[Stored items]
----

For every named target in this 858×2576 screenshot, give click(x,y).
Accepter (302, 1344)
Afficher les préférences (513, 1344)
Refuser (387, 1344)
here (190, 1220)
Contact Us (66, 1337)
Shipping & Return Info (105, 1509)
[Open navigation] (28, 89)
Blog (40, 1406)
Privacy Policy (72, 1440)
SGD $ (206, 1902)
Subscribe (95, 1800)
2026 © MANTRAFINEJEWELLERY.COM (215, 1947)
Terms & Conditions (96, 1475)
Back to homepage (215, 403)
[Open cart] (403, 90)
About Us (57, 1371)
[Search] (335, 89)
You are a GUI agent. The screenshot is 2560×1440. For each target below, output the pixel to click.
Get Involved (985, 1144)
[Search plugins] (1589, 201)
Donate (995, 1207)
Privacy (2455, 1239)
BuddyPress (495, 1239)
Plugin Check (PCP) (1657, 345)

----

WHAT IS EXPECTED. What is wanted is the full set of entries above, reproduced exactly.

RESULT OF THIS TASK.
For every named target in this 858×2576 screenshot, give click(x,y).
Accepter (302, 1344)
Afficher les préférences (513, 1344)
Refuser (387, 1344)
here (190, 1220)
Contact Us (66, 1337)
Shipping & Return Info (105, 1509)
[Open navigation] (28, 89)
Blog (40, 1406)
Privacy Policy (72, 1440)
SGD $ (206, 1902)
Subscribe (95, 1800)
2026 © MANTRAFINEJEWELLERY.COM (215, 1947)
Terms & Conditions (96, 1475)
Back to homepage (215, 403)
[Open cart] (403, 90)
About Us (57, 1371)
[Search] (335, 89)
You are a GUI agent. The screenshot is 2560×1440. For each target below, output the pixel to click.
Get Involved (985, 1144)
[Search plugins] (1589, 201)
Donate (995, 1207)
Privacy (2455, 1239)
BuddyPress (495, 1239)
Plugin Check (PCP) (1657, 345)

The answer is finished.